§ **Problem details**: Go through the listing below and output exactly the line with "Click the timeline position marker", the line with "The height and width of the screenshot is (821, 1456).", and each line between; omit the rest.

*** Task input Section Begins ***

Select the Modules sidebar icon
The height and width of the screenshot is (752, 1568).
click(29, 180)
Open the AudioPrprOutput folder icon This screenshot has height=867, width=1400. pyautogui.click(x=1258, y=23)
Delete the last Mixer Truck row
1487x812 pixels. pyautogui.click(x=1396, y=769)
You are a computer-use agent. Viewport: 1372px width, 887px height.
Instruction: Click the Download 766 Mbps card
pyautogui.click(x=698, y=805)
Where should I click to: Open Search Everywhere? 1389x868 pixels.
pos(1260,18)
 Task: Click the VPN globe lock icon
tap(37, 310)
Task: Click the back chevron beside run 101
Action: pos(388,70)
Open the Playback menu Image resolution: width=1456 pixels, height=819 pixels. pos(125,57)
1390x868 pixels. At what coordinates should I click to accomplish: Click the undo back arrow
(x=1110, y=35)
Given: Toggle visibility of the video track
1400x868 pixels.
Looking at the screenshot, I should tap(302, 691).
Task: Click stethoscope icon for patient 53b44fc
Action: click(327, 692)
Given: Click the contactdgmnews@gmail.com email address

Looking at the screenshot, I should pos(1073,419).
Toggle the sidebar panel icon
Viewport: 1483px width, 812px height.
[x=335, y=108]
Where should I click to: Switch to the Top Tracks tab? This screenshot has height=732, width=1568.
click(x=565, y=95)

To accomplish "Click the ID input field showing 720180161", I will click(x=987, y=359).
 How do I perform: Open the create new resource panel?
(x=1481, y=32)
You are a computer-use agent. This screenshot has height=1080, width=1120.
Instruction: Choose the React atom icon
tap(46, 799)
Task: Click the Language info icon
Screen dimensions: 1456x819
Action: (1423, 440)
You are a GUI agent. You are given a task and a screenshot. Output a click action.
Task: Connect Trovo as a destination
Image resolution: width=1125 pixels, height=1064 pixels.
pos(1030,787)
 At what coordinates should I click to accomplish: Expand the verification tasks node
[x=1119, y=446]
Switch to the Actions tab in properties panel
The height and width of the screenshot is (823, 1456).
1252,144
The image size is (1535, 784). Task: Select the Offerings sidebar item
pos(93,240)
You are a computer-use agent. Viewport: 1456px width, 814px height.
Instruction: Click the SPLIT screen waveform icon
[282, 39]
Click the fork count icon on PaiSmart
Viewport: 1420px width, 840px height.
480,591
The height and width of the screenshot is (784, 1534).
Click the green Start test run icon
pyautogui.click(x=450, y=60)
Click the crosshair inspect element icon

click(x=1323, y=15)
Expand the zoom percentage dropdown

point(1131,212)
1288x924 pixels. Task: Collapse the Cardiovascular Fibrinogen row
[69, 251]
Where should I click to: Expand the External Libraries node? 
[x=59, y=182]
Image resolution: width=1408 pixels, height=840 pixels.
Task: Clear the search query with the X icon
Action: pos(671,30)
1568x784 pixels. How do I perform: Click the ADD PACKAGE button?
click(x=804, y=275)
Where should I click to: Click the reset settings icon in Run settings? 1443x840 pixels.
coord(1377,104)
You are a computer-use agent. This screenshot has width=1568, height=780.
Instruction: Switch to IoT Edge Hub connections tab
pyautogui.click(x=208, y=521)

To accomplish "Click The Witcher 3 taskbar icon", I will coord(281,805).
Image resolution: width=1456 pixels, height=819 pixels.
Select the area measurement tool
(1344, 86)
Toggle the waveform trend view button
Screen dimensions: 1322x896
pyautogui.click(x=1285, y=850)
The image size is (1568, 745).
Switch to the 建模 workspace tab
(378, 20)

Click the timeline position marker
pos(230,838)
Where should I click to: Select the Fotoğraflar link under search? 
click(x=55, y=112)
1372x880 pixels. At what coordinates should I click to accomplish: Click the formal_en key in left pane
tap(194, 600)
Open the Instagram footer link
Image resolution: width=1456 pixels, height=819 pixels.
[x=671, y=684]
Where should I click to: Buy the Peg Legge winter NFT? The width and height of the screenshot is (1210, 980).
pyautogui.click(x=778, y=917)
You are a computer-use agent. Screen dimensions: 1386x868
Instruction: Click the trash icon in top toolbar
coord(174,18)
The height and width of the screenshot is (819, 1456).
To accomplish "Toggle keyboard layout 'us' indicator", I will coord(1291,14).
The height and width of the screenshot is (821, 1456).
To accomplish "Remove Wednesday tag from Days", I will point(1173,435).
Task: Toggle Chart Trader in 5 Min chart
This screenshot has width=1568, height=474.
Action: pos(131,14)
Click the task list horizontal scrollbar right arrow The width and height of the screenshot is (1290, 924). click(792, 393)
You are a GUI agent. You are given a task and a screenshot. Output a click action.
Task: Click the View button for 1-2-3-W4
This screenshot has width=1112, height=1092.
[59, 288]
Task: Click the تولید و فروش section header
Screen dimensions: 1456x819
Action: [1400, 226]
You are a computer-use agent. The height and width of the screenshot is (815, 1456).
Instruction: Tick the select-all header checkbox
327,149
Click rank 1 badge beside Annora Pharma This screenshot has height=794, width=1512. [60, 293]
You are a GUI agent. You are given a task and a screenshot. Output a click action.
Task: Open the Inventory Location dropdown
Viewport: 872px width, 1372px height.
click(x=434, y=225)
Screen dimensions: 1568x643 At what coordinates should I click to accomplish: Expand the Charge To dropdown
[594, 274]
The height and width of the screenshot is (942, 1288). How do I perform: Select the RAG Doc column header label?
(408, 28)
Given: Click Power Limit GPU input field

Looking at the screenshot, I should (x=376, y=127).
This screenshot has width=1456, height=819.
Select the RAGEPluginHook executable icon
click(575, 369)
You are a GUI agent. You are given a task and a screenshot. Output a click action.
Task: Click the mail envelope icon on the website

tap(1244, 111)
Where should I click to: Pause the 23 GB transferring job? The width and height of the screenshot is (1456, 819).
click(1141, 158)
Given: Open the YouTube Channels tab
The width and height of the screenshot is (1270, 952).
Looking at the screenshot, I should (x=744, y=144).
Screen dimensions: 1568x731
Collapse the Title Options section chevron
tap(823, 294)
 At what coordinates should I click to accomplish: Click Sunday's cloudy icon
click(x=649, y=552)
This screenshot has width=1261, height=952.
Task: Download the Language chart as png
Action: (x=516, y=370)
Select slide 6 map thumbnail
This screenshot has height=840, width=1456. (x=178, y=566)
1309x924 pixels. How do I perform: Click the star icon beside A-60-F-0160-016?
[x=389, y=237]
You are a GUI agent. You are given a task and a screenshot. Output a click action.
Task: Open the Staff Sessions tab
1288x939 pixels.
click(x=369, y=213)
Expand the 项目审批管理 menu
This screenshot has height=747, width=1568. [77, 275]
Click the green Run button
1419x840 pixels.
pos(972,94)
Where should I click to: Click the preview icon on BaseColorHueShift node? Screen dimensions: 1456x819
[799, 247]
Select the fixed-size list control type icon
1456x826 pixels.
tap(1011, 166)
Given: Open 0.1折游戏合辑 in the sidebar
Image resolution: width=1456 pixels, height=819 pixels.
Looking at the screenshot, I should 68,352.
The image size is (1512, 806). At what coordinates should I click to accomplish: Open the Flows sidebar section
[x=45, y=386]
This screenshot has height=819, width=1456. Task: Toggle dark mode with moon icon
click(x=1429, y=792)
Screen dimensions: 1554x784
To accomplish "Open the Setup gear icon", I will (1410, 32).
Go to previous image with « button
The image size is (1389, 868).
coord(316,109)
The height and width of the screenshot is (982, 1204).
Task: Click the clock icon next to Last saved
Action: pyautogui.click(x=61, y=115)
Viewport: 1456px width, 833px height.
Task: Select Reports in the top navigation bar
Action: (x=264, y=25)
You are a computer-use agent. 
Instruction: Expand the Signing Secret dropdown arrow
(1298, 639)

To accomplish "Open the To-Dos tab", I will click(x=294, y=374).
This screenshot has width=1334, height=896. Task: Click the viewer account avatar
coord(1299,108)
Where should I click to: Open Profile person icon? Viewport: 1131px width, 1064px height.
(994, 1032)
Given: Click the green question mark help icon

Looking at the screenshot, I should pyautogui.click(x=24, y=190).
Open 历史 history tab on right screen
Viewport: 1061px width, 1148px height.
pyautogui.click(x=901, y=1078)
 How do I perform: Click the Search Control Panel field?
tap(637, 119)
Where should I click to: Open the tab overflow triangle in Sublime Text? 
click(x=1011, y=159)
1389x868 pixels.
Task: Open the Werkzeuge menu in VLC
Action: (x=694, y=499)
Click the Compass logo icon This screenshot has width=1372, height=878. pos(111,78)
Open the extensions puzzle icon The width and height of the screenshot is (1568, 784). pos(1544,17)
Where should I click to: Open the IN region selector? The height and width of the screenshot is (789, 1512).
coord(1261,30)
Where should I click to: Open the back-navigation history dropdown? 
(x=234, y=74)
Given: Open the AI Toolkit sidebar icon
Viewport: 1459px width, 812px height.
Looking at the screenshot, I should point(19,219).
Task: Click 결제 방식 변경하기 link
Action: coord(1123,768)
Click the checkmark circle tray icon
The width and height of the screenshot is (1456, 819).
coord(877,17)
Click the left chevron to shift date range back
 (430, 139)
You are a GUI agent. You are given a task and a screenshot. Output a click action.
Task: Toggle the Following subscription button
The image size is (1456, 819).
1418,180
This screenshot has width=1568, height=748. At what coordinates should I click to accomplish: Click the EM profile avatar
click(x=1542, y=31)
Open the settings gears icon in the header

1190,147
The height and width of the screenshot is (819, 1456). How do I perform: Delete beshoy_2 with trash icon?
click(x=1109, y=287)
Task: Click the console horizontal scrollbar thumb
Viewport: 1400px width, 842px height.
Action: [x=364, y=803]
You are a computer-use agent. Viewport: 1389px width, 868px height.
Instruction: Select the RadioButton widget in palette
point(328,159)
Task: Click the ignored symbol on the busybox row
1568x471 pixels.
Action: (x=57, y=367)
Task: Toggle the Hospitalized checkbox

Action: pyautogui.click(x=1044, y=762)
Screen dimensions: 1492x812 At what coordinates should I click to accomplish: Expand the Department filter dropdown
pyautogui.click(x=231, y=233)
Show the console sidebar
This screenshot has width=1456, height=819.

*** Task input Section Ends ***

§ **Result of the task**:
Click the timeline position marker
pos(230,838)
Where should I click to: Select the Fotoğraflar link under search? 
click(x=55, y=112)
1372x880 pixels. At what coordinates should I click to accomplish: Click the formal_en key in left pane
tap(194, 600)
Open the Instagram footer link
Image resolution: width=1456 pixels, height=819 pixels.
[x=671, y=684]
Where should I click to: Buy the Peg Legge winter NFT? The width and height of the screenshot is (1210, 980).
pyautogui.click(x=778, y=917)
You are a computer-use agent. Screen dimensions: 1386x868
Instruction: Click the trash icon in top toolbar
coord(174,18)
The height and width of the screenshot is (819, 1456).
To accomplish "Toggle keyboard layout 'us' indicator", I will coord(1291,14).
The height and width of the screenshot is (821, 1456).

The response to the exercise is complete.